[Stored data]
BEGIN

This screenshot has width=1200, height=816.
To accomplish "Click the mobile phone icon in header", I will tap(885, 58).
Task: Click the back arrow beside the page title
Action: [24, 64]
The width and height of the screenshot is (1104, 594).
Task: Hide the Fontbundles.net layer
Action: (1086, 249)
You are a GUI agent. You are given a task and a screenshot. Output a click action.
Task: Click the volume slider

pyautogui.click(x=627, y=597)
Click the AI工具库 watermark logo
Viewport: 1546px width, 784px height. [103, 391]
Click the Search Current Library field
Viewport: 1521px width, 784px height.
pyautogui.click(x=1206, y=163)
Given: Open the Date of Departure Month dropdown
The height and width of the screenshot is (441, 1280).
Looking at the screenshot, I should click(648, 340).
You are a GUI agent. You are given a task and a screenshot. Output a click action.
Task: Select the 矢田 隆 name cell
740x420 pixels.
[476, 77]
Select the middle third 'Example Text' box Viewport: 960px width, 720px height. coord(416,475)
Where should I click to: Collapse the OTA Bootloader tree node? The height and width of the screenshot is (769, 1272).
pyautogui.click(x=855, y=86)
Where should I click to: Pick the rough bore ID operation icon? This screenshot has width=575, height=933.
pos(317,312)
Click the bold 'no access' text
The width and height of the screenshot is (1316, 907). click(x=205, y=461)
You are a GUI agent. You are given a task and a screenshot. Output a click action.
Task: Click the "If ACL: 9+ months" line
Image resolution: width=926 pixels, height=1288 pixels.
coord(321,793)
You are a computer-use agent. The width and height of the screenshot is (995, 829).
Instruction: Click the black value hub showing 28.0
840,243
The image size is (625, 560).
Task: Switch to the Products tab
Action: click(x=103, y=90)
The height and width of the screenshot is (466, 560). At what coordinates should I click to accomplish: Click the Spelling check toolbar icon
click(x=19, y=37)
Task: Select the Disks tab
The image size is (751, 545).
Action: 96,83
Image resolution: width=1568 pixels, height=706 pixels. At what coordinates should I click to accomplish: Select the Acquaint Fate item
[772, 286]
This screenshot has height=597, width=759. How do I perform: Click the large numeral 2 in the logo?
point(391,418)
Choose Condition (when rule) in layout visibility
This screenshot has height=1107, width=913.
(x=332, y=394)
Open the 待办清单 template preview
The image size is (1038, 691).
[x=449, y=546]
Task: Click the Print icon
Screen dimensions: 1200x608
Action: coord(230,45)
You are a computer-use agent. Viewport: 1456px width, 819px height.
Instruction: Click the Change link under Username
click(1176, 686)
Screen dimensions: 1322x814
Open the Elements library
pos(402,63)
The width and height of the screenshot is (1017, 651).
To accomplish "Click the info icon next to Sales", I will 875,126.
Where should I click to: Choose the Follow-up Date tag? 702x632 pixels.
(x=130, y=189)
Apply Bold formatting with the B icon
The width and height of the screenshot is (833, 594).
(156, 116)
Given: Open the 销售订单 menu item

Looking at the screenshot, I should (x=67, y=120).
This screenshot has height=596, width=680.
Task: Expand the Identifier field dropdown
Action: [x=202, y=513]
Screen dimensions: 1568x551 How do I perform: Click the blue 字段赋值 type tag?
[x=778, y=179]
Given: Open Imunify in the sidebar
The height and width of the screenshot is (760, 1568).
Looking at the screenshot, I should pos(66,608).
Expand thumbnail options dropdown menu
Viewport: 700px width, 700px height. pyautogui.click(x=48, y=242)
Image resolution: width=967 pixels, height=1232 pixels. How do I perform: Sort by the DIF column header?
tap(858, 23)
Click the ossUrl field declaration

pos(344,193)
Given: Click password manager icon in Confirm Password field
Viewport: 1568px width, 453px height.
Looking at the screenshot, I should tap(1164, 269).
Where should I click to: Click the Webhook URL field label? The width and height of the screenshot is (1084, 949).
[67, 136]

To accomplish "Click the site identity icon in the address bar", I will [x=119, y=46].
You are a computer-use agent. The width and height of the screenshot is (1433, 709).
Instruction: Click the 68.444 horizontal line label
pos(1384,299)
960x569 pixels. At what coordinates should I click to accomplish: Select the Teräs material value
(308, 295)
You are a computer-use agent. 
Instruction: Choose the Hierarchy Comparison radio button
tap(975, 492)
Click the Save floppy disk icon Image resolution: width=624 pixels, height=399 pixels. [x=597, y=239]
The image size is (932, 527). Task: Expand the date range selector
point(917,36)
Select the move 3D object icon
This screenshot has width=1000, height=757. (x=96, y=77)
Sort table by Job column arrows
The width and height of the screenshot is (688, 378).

END

> _Task_: The full data must appear again, retyped in every detail.

> _Result_:
This screenshot has width=1200, height=816.
To accomplish "Click the mobile phone icon in header", I will tap(885, 58).
Task: Click the back arrow beside the page title
Action: [24, 64]
The width and height of the screenshot is (1104, 594).
Task: Hide the Fontbundles.net layer
Action: (1086, 249)
You are a GUI agent. You are given a task and a screenshot. Output a click action.
Task: Click the volume slider

pyautogui.click(x=627, y=597)
Click the AI工具库 watermark logo
Viewport: 1546px width, 784px height. [103, 391]
Click the Search Current Library field
Viewport: 1521px width, 784px height.
pyautogui.click(x=1206, y=163)
Given: Open the Date of Departure Month dropdown
The height and width of the screenshot is (441, 1280).
Looking at the screenshot, I should click(648, 340).
You are a GUI agent. You are given a task and a screenshot. Output a click action.
Task: Select the 矢田 隆 name cell
740x420 pixels.
[476, 77]
Select the middle third 'Example Text' box Viewport: 960px width, 720px height. coord(416,475)
Where should I click to: Collapse the OTA Bootloader tree node? The height and width of the screenshot is (769, 1272).
pyautogui.click(x=855, y=86)
Where should I click to: Pick the rough bore ID operation icon? This screenshot has width=575, height=933.
pos(317,312)
Click the bold 'no access' text
The width and height of the screenshot is (1316, 907). click(x=205, y=461)
You are a GUI agent. You are given a task and a screenshot. Output a click action.
Task: Click the "If ACL: 9+ months" line
Image resolution: width=926 pixels, height=1288 pixels.
coord(321,793)
You are a computer-use agent. The width and height of the screenshot is (995, 829).
Instruction: Click the black value hub showing 28.0
840,243
The image size is (625, 560).
Task: Switch to the Products tab
Action: click(x=103, y=90)
The height and width of the screenshot is (466, 560). At what coordinates should I click to accomplish: Click the Spelling check toolbar icon
click(x=19, y=37)
Task: Select the Disks tab
The image size is (751, 545).
Action: 96,83
Image resolution: width=1568 pixels, height=706 pixels. At what coordinates should I click to accomplish: Select the Acquaint Fate item
[772, 286]
This screenshot has height=597, width=759. How do I perform: Click the large numeral 2 in the logo?
point(391,418)
Choose Condition (when rule) in layout visibility
This screenshot has height=1107, width=913.
(x=332, y=394)
Open the 待办清单 template preview
The image size is (1038, 691).
[x=449, y=546]
Task: Click the Print icon
Screen dimensions: 1200x608
Action: coord(230,45)
You are a computer-use agent. Viewport: 1456px width, 819px height.
Instruction: Click the Change link under Username
click(1176, 686)
Screen dimensions: 1322x814
Open the Elements library
pos(402,63)
The width and height of the screenshot is (1017, 651).
To accomplish "Click the info icon next to Sales", I will 875,126.
Where should I click to: Choose the Follow-up Date tag? 702x632 pixels.
(x=130, y=189)
Apply Bold formatting with the B icon
The width and height of the screenshot is (833, 594).
(156, 116)
Given: Open the 销售订单 menu item

Looking at the screenshot, I should (x=67, y=120).
This screenshot has height=596, width=680.
Task: Expand the Identifier field dropdown
Action: [x=202, y=513]
Screen dimensions: 1568x551 How do I perform: Click the blue 字段赋值 type tag?
[x=778, y=179]
Given: Open Imunify in the sidebar
The height and width of the screenshot is (760, 1568).
Looking at the screenshot, I should pos(66,608).
Expand thumbnail options dropdown menu
Viewport: 700px width, 700px height. pyautogui.click(x=48, y=242)
Image resolution: width=967 pixels, height=1232 pixels. How do I perform: Sort by the DIF column header?
tap(858, 23)
Click the ossUrl field declaration

pos(344,193)
Given: Click password manager icon in Confirm Password field
Viewport: 1568px width, 453px height.
Looking at the screenshot, I should tap(1164, 269).
Where should I click to: Click the Webhook URL field label? The width and height of the screenshot is (1084, 949).
[67, 136]

To accomplish "Click the site identity icon in the address bar", I will [x=119, y=46].
You are a computer-use agent. The width and height of the screenshot is (1433, 709).
Instruction: Click the 68.444 horizontal line label
pos(1384,299)
960x569 pixels. At what coordinates should I click to accomplish: Select the Teräs material value
(308, 295)
You are a computer-use agent. 
Instruction: Choose the Hierarchy Comparison radio button
tap(975, 492)
Click the Save floppy disk icon Image resolution: width=624 pixels, height=399 pixels. [x=597, y=239]
The image size is (932, 527). Task: Expand the date range selector
point(917,36)
Select the move 3D object icon
This screenshot has width=1000, height=757. (x=96, y=77)
Sort table by Job column arrows
The width and height of the screenshot is (688, 378).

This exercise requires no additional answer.